3.3 Model development

ML developers often focus on optimising a certain performance metric. Defining the best-suited metric might be challenging in itself due to unavoidable trade-offs that include value judgements such as weighting consequences of false positives versus false negatives. There are, however, many more aspects of model development that ML applications at first impression have in common with other IT development projects, but incorporate additional challenges when it comes to ML models.

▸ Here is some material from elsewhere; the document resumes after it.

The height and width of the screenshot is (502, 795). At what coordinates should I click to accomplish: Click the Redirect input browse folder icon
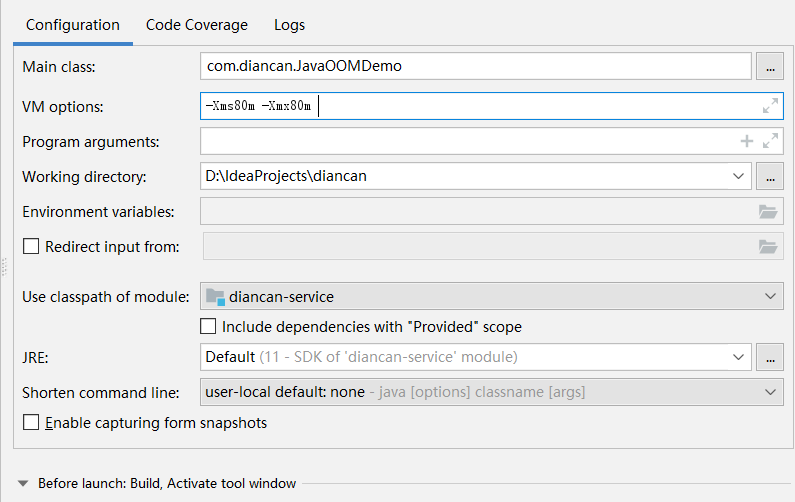pyautogui.click(x=767, y=247)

3.3.1 Development process and performance

An important aspect of the development process, and consequently of the final model, is reproducibility. Reproducibility can be tested by a simple review of the documentation, if that is deemed sufficient by the auditors. If any information on reproducibility is lacking, unclear or contradictory, and the process is not fully automated, reproducing the model and/or its predictions may be required. This can be a time-consuming exercise as it might include an iterative process with updated tests based on new information obtained by additional dialogue with the auditee organisation.

Prerequisites for reproducibility, long-term reliability, maintenance and possible succession or handover to new staff are: - A well-structured and commented codebase (according to standards of the chosen coding language). - Extensive documentation of all hardware and software used, including versions (also of, for example, R/python modules and libraries). - Version control of data, model and predictions as well as developed software.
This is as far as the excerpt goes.